O mesmo princípio está presente na própria organização de nossa sociedade, na qual, desde o nascimento, somos ensinados seus princípios, ou partes, como a linguagem, os ritos e necessidades sociais, assim como a introdução da cultura na escola e em outras instruções, dessa forma, participamos ativamente da construção do todo cultural que permeia nosso cotidiano.

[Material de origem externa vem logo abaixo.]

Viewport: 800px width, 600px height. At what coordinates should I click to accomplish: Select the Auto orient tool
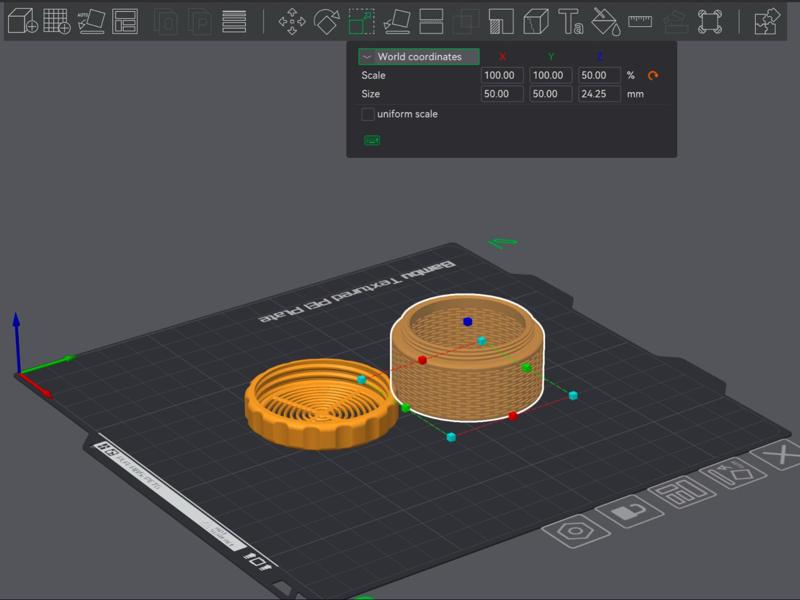tap(91, 20)
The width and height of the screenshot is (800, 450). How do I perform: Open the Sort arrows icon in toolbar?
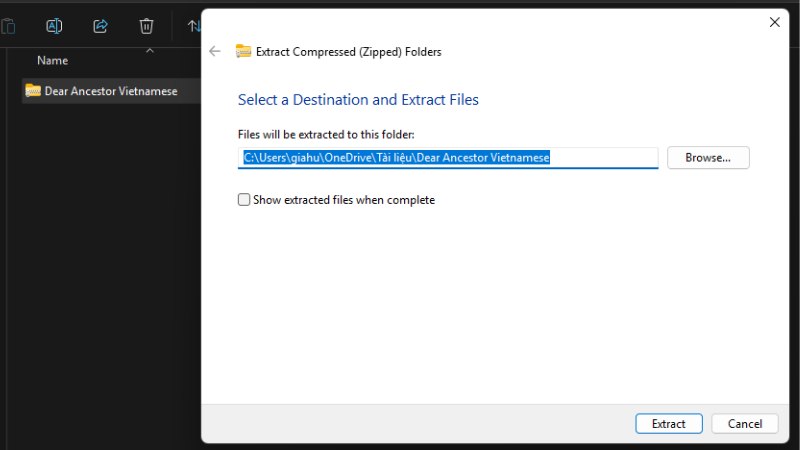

Outro exemplo que pode ser suscitado é a formação de uma sala de aula, que não pode ser compreendida somente ao analisar-se os alunos, professores ou ambiente educacional separadamente. O próprio processo de ensino- aprendizagem de uma língua funciona em uma dinâmica hologramática, na qual nãos se pode compreender somente a gramática separada do vocabulário e da conversação. Apesar de as três partes serem necessárias no aprendizado de uma segunda língua, independentemente elas não representam a língua em questão e esta língua não seria completa sem elas. O Professor 3 ilustra esse conceito ao descrever a forma como compreendeu o verb to be:

E escola é aquela coisa, é sempre o normal do to be e dos pronomes, mas é engraçado porque quando você entende essa parte o resto fica mais fácil, porque o resto faz sentido. Eu devo ter passado umas várias tardes tentando decorar isso e tentando entender. E aí eu simplesmente sentei e comecei a estudar por mim mesmo, sentar e decorar. Copiar até encher um caderno e depois de uns dias as coisas começaram a fazer sentido, que aí a professora falava alguma coisa, os textos, algumas coisas na sala. E foi aumentando esse sentido, foi fazendo cada vez mais (Professor 3, Conversa Hermenêutica).

A narrativa do Professor 3 nos mostra como cada uma das partes foi essencial na compreensão de uma nova estrutura linguística, apontando como o conteúdo como um todo passou a fazer mais sentido quando a compreensão de uma das partes foi explicitada após a interação com a sala e o estudo em casa.

Nesse sentido, o princípio hologramático resume a intenção de Morin (2005) de reconhecer as imprevisíveis, contínuas e infinitas interconexões entre as partes e o todo que compõem os sistemas complexos, nas quais o todo pode ser maior e menor que a soma de suas partes. O autor propõe a reflexão de que

este aspecto dependeria, então, dos movimentos e inter-relações das partes, que podem resultar, simultaneamente, tanto em produtos emergentes, nos quais o todo é maior que a soma de suas partes, quanto em fatores inibidores, que acarretam no todo inferior à soma de suas partes.

Dessa forma, a tessitura de um pensamento complexo ressalta a importância da construção de um conhecimento não-fragmentado e propõe uma visão sistêmica da realidade, na qual a diversidade, a singularidade, a imprevisibilidade, as incertezas e as ambiguidades são reconhecidas e capazes de conceber organização em meio ao caos, buscando estabelecer o equilíbrio.

Morin (2005 p. 75) evidencia que: “Portanto, a própria ideia hologramática está ligada à ideia recursiva, que está ligada, em parte, à ideia dialógica”. Nesse pensamento é revelada a característica indissociável e complementar entre os princípios da complexidade discutidos anteriormente e que serão importantes ferramentas na investigação proposta neste estudo.